E dunque, per quanto la tensione con il Pdl abbia raggiunto il picco massimo, non è da Palazzo Chigi che potrà giungere a Berlusconi un segnale, anche se alcuni ministri del Pdl cerchino una sponda nei colleghi del Pd. «In uno Stato di diritto le sentenze si applicano, non ci sono altre strade da percorrere» stoppa ogni aspettativa Luigi Zanda, il presidente dei senatori democratici che, tre giorni fa, è andato da Napolitano a Castelporziano, con Epifani, Anna Finocchiaro e Roberto Speranza.
Dello stesso avviso è l’onorevole Nico Stumpo, determinato a riaffermare il principio che «le sentenze si rispettano e si applicano, in ragione delle leggi in vigore». D’altronde, tutte le strade che sono state esplorate nella più assoluta riservatezza, anche in casa democratica, si sono rivelate impercorribili: Berlusconi non ha espiato nemmeno un giorno di pena, ha altri «gravi» procedimenti in atto, non è stata presentata alcuna domanda di clemenza. L’unico viottolo, oltre alle prerogative del capo dello Stato, sarebbe la riforma o la cancellazione della legge Severino, ma anche su questo fronte i democratici non sono disponibili. «Non esistono scappatoie parlamentari — conferma Ermete Realacci —. Come ha sempre detto Renzi, Berlusconi bisogna abbatterlo politicamente, non per via giudiziaria. Ma non c’è da parte nostra alcuna volontà di forzare la legge per fargli un favore».

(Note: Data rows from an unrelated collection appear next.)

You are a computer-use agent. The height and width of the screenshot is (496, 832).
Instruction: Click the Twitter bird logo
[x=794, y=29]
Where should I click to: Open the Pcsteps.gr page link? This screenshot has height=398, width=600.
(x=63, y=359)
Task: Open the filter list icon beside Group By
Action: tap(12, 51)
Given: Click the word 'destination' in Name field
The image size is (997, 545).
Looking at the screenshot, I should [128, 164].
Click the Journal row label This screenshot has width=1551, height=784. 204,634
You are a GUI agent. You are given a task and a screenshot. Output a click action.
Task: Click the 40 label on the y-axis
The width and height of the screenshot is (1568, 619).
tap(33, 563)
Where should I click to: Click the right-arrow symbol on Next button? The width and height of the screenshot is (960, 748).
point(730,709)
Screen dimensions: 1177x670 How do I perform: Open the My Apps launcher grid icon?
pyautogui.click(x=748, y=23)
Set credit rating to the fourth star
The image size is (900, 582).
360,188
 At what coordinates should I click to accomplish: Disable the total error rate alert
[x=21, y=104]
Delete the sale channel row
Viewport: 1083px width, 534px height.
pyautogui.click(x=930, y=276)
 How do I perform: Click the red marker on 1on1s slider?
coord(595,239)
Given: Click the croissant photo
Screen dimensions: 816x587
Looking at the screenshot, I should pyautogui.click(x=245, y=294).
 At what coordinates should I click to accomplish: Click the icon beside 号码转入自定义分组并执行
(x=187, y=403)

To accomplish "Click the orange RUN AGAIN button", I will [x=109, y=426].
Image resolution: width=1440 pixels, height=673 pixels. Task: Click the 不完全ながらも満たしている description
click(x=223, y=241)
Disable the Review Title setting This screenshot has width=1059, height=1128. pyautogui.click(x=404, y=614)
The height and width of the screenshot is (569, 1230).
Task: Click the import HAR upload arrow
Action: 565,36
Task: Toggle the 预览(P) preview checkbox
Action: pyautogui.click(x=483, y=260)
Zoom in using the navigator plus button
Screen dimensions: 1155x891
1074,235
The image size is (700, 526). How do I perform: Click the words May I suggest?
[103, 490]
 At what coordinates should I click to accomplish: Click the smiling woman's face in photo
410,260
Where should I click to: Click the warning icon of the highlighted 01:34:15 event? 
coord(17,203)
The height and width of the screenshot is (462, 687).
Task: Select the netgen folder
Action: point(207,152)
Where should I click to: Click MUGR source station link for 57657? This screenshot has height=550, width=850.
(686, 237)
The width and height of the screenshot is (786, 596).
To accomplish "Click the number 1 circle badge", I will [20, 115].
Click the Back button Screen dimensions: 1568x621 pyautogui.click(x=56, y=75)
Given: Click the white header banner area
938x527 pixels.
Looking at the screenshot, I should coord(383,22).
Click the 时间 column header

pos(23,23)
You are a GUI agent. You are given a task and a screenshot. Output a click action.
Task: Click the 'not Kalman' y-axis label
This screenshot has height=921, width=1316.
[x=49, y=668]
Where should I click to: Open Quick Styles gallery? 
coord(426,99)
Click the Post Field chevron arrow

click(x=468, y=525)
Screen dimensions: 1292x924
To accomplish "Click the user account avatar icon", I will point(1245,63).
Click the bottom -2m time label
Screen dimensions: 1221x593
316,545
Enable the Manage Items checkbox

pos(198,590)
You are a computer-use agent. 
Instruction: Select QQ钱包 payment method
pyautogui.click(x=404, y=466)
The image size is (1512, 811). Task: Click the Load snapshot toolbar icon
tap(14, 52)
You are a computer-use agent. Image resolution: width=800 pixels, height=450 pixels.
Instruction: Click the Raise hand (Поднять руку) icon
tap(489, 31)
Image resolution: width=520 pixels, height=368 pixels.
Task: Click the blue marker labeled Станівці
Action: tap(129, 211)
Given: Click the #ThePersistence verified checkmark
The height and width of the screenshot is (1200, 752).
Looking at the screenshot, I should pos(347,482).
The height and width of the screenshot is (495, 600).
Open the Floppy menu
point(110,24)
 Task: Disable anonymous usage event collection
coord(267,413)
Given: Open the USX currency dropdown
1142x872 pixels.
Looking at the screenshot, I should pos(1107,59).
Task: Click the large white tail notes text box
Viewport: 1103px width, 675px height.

Nel Pd si sono convinti che il Cavaliere abbia una sola, disperatissima strada: portare il Paese al voto a rischio di intestarsi la zavorra dell’Imu e l’impennata degli spread. Ma Realacci spera che la ragionevolezza alla fine prevarrà: «La vera polizza di assicurazione sulla vita del governo, è Renzi. Se non avesse paura di lui, Berlusconi ci avrebbe già portati alle urne». Più la tensione aumenta, più questo tema si fa largo anche tra i «nemici» interni del sindaco. Ieri il primo cittadino di Firenze ha detto che intende restare a Palazzo Vecchio per un secondo giro: «Do per molto probabile la mia ricandidatura». Ma i renziani fanno capire che Matteo è pronto alla sfida. «Renzi avrà il compito non facile di guidare il partito — prevede Paolo Gentiloni —. Se invece si andrà alle elezioni, avrà il compito di vincerle».